Task brief:
Return a copy of every line in the records that includes the word "value".

Saved data entries:
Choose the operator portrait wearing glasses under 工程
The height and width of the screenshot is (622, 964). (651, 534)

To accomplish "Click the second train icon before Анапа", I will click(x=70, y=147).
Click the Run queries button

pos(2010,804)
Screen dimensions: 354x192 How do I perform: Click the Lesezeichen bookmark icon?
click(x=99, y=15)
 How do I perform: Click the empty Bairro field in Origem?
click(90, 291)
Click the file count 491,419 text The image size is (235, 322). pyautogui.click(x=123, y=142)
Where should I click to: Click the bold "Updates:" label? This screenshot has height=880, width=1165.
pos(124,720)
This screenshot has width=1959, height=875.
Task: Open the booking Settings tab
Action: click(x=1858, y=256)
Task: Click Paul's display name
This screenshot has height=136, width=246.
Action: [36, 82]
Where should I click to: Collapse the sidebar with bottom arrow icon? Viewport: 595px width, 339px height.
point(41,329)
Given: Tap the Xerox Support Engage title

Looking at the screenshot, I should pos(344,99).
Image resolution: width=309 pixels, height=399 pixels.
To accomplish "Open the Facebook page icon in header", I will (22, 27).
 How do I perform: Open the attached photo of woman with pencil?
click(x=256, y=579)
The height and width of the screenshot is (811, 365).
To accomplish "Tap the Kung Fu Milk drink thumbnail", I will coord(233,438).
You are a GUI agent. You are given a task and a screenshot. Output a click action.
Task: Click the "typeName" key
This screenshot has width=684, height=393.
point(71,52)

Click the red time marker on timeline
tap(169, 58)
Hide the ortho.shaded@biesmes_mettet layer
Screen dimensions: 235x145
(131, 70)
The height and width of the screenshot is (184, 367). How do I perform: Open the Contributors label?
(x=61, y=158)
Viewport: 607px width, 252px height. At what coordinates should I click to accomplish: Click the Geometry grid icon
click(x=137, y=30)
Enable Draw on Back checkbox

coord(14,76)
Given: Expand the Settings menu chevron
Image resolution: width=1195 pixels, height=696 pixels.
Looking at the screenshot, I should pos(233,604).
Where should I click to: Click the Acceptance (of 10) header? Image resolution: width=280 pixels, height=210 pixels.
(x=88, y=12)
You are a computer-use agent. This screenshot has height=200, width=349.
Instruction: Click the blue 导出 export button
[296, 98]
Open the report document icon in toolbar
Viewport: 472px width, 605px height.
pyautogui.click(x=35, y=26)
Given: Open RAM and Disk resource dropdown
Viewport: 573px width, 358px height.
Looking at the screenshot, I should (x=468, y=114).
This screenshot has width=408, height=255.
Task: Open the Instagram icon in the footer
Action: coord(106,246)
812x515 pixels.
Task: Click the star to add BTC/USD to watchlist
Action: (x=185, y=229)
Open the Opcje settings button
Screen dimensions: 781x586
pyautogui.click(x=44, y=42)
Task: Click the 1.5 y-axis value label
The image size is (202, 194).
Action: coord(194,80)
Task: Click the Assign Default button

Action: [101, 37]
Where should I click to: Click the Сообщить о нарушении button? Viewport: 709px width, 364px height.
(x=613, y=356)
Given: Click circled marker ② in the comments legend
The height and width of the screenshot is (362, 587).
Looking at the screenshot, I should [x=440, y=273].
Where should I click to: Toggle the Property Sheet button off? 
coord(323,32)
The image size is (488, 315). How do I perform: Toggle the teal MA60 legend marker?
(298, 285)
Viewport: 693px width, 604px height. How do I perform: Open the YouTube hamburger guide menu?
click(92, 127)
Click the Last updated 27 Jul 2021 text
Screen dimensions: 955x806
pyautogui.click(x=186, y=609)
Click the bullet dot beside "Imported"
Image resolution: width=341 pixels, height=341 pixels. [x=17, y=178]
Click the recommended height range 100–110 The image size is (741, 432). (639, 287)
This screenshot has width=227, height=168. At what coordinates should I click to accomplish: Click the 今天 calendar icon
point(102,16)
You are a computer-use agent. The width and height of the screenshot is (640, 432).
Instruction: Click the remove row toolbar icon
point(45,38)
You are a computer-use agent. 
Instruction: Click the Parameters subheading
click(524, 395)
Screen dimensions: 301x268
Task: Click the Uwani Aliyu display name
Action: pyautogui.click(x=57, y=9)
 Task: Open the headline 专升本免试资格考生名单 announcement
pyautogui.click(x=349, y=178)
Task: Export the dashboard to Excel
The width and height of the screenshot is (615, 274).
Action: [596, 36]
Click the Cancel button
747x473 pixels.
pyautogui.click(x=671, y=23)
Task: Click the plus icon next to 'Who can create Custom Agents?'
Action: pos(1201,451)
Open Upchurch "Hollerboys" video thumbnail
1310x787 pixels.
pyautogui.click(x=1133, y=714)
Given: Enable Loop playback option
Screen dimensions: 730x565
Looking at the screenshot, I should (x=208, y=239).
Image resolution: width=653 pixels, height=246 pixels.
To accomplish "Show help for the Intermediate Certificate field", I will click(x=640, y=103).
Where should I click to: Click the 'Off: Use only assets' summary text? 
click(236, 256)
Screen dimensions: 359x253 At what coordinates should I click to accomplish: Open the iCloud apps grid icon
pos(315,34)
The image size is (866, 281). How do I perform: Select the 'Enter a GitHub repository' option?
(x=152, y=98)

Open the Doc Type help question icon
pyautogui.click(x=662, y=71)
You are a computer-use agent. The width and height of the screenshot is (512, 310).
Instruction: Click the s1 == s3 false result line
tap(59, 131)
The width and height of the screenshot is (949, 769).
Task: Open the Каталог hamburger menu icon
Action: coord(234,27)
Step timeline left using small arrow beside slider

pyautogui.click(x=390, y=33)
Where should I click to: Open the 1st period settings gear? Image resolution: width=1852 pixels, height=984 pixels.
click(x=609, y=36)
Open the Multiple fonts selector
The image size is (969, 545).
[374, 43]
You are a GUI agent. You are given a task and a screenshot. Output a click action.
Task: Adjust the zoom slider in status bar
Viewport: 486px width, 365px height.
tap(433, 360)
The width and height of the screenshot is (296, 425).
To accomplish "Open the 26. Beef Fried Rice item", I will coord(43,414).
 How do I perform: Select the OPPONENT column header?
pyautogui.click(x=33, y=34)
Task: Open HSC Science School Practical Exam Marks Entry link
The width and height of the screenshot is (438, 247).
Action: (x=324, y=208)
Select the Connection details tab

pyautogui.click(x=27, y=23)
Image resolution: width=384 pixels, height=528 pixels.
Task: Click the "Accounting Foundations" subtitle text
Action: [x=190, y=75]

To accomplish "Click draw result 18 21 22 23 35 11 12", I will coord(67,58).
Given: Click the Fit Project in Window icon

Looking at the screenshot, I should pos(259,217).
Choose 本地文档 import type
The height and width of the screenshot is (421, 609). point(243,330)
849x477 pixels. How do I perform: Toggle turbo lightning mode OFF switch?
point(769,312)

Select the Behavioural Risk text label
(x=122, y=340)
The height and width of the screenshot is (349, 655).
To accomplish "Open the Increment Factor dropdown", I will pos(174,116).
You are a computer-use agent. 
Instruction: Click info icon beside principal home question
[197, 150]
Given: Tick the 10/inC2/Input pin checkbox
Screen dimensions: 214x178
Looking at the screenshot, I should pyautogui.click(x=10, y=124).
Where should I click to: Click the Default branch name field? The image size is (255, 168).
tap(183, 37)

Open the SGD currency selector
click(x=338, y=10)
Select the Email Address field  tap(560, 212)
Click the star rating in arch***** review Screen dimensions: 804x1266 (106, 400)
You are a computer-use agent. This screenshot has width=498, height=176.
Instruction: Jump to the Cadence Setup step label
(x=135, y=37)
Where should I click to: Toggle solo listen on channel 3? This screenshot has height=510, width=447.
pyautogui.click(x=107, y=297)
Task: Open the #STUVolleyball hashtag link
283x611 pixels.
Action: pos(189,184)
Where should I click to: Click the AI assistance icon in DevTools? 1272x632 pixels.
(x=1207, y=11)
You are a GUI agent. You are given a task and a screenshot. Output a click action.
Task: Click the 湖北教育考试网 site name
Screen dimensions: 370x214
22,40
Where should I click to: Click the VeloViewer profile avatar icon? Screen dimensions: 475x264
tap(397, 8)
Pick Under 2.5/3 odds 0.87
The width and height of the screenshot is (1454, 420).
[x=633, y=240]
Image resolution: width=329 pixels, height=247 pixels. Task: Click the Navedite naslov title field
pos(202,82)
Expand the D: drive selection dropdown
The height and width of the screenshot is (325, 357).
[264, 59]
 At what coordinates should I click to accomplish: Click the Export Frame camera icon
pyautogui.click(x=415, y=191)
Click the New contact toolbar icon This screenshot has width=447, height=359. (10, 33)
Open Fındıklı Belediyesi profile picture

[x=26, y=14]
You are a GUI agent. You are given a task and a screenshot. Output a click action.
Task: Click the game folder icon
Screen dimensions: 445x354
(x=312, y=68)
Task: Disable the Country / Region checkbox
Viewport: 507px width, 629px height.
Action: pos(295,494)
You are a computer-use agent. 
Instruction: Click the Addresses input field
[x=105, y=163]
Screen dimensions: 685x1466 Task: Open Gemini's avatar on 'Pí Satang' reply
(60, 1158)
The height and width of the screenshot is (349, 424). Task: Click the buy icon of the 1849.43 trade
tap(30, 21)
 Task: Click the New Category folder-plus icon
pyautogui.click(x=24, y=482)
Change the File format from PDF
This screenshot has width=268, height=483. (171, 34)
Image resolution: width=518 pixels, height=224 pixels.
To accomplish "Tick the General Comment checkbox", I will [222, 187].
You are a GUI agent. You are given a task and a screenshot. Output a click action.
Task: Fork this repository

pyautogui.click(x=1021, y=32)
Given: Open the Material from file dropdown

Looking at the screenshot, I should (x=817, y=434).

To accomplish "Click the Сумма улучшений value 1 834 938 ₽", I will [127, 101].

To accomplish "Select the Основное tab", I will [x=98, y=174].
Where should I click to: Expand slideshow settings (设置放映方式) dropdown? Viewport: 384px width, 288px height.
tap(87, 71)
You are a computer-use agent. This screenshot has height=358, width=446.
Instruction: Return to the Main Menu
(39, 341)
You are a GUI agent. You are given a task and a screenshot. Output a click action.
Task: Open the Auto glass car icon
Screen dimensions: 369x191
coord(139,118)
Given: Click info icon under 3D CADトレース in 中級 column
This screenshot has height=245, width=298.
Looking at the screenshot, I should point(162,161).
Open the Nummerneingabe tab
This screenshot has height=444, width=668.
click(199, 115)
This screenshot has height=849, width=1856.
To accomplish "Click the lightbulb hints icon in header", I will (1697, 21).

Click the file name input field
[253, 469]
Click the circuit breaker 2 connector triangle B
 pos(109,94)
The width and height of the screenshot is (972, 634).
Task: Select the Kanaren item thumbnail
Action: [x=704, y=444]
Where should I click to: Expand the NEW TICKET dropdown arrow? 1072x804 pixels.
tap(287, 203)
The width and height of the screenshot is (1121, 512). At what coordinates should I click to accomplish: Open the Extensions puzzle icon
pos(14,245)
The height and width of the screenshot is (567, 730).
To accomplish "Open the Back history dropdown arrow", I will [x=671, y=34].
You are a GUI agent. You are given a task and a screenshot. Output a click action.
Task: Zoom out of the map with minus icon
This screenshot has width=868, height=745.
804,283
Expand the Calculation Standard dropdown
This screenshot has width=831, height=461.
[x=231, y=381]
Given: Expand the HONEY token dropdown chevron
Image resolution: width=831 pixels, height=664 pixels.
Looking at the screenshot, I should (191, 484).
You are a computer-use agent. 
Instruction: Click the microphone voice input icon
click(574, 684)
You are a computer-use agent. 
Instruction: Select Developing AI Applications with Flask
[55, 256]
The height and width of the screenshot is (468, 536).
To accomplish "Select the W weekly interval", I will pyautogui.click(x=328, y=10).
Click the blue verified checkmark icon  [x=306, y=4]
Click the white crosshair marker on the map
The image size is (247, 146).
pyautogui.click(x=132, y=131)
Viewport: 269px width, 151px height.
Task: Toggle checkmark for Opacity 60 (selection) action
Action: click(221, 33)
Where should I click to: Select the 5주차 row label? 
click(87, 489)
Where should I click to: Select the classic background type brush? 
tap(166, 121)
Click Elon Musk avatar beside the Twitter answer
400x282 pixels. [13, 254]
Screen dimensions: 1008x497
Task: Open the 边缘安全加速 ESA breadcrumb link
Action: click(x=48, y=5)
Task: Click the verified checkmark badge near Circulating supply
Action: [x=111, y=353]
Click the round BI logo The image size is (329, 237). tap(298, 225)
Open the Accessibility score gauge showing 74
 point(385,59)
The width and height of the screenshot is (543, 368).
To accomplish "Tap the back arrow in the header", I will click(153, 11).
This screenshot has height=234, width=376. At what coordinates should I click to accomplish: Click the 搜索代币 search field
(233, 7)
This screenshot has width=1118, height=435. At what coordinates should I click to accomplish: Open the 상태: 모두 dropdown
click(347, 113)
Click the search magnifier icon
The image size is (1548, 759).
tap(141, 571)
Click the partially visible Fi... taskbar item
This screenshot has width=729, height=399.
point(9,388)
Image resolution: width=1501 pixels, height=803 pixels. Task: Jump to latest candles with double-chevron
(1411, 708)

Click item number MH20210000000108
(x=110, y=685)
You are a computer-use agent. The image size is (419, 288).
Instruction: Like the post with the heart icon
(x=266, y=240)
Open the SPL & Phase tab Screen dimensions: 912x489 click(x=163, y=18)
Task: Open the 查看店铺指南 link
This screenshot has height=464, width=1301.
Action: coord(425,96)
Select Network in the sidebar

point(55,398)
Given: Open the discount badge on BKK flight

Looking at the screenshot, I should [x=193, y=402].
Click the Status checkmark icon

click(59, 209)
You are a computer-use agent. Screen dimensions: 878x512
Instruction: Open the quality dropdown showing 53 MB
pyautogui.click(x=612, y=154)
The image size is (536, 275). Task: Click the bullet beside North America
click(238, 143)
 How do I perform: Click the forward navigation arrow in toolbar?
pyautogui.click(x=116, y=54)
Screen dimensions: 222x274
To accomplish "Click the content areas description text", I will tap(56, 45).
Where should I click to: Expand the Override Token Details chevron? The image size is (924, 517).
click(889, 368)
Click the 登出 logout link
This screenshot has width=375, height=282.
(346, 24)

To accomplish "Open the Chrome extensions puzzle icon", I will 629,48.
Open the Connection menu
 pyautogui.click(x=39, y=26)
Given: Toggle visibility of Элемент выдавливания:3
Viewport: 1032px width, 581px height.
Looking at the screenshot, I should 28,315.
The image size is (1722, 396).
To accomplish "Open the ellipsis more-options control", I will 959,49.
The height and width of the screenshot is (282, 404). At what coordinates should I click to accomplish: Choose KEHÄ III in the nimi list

Answer box:
Task: Click the 1.5 y-axis value label
To accomplish "Click the Сумма улучшений value 1 834 938 ₽", I will [127, 101].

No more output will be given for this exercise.